Release: Taxpayers Welcome Perrottet's GST Fair Go for NSW
The Australian Taxpayers’ Alliance, a 75,000+ member grassroots advocacy group representing the nation’s taxpayers, today backed NSW Treasurer Dominic Perrotett’s push for fairer distribution of GST revenue, to ensure that hardworking NSW taxpayers get a fair go.
“The broken GST distribution system has punished hardworking taxpayers and productive states for too long by forcing us to prop up mismanaged, mendicant state governments who are not willing to reform, and stand on their own two feet.” Said Satya Marar, ATA Director of Policy.
“Treasurer Perrottet’s review of the GST funding arrangements is a welcome revisiting of how our federation can better operate to encourage competition and productive reforms by our state governments which will boost the nation’s economic productivity, create immense opportunities, deter government waste and largesse, and deliver value for taxpayers.
“NSW and Victoria are responsible for raising most of the GST revenue, and need a fairer slice of the pie to cater for their growing populations which have increased stress on infrastructure and public services.

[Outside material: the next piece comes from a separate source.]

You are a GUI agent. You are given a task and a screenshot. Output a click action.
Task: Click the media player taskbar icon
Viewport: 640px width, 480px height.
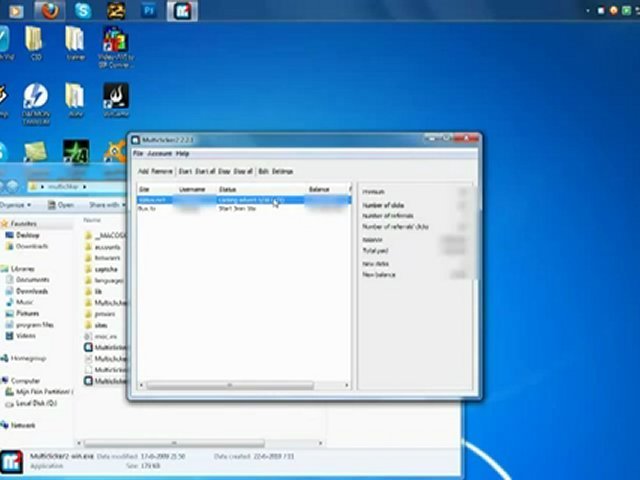[x=16, y=12]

“It’s unfair that these states are forced to subsidise others who either have sufficient revenue-raising capacity of their own or who refuse to enact reforms which would allow them to develop this capacity.
“Queensland, for example, has stood in the way of its own development by discouraging and delaying important projects through red tape. The Northern Territory only recently pushed reforms to liberalise natural gas extraction and make the most of its natural gifts. South Australia received an even bigger share of GST revenue after the 2018 changes, despite harming its own productive capacity through policies which have driven up electricity bills to the highest in the nation. The ACT is just a wasteful, bureaucratic hole. And while WA deserved a fairer share of the pie that it generated during its mining boom, that state also squandered much of its mining boom windfall which could have supported its sustained growth today were it more prudently invested.
“Moving closer to competitive fiscal federalism by allowing states to rely on and keep more of what they themselves generate, is a shrewd recipe for encouraging much-needed reforms which will boost Australian productivity at a time when this is badly needed given the potential of looming negative economic headwinds.”